Hospital staff was unable to provide documentation that the source of the staples was removed from the unit.
While on tour of the Tortolita Unit (with Employee #2 and #8), on 10/15/2019, the surveyor identified multiple exposed and accessible upholstery staples on the underside of approximately 25 chairs in activity/art room.
Patient #1
The hospital incident report, 6/25/2019, contained the following: "...Patient said a screw was loose so he took it out and was showing another patient and the other patient took it from him and put it in his room, peers told on him and I found it in the bed in his room...Interventions: Explained importance of not having contraband...Actions Taken / Follow-Up Info / Recommendations as result of the Incident: Contraband retrieved, no harm to patient or others...."
Employee #7 was unable to identify where the screw came from, and was unable to provide documentation that staff performed a unit sweep in attempt to identify the source of the contraband.
While on tour of the Santa Rita unit, (with Employee #2 and #8), on 10/15/2019, the surveyor identified the following:
· The restroom in the seclusion area had a paper towel dispenser that was partially coming off the wall with an accessible screw in the area the paper towels would come out.
· A storage cupboard door in the patient group room was attached by one (1) of three (3) hinges.
· The surveyor was able to remove a screw from the hinge.
Tag No.: A0309
Based on review of policies and procedures, hospital documents, and staff interviews, it was determined the Governing Body failed to evaluate and resolve the patient complaints and grievances for seven (7) of seven (7) reviewed. This deficient practices poses the potential risk to patient health and safety when the hospital fails to evaluate opportunities for improvement related to the quality of patient care.
Findings include:
The "Grievance-Patient" policy, reviewed 2/08/2019, requires the following: "...The Patient Advocate maintains a record of all complaints and grievances received, including issues addressed, and reports to the Risk Management on a monthly basis, the Quality Committee on a quarterly basis then on to the Governing Board on a quarterly basis...The Governing Board shall have final authority and responsibility in resolving grievances...."

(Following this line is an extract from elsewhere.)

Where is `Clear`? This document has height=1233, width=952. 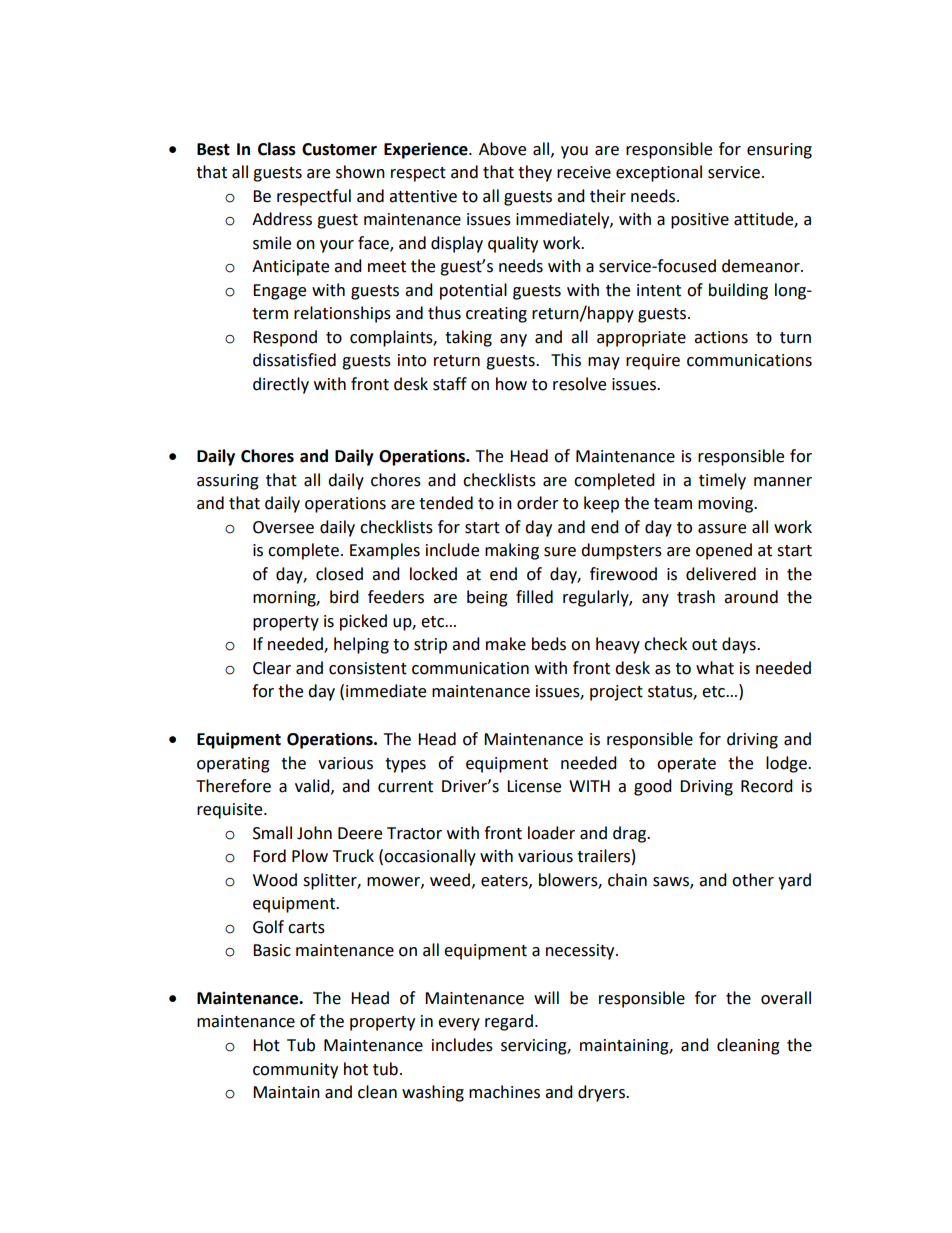 Clear is located at coordinates (272, 668).
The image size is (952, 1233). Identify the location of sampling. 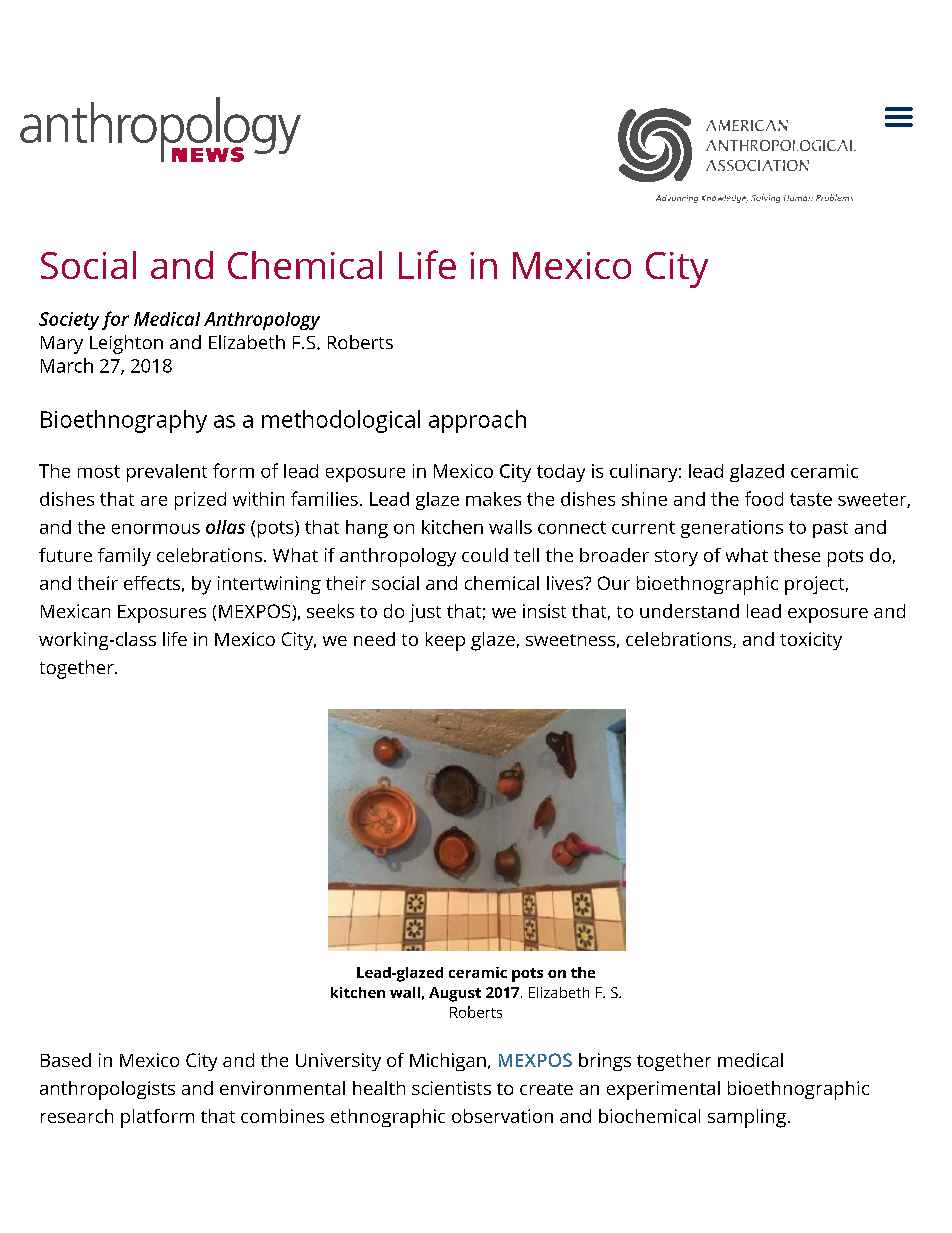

The Quality Committee meeting minute notes 10/17/2018 through 9/25/2019, were reviewed. One of eleven meeting minute notes contained a quarterly report related to patient complaints (1/24/2019). The other ten documents did not address patient complaints.
The "Clinical and Compliance Report, Board of Directors Meeting" March 2019, contained the following: "...Patient Grievances/Complaints - For Q1 there were 23 patient grievances/complaints. All concerns were resolved either on the unit or through the Patient Advocate...."
The "Clinical and Compliance Report, Board of Directors Meeting" for Quarter 2 of 2019 contained the following: "...For Q2 there were 69 patient grievances/complaints. This is a 67% increase compared to Q1 (23 patient grievances/complaints). All concerns were resolved either on the unit or through he Patient Advocate...Highest Area: 48% of patient complaints were categorized as Care and Treatment...."
Employee #25 confirmed in an interview conducted on 10/16/2019 that patients submit complaints and grievances on the "Patient Concern Notification" form while in the hospital.
Seven (7) of seven (7) "Patient Concern Notification" forms did not contain "actions" to resolve the complaint or grievance.
Hospital staff was unable to provide documentation identifying "how" the patient complaint and grievances were addressed by Risk Management on a monthly basis or by the Quality Committee or Governing Body on a quarterly basis.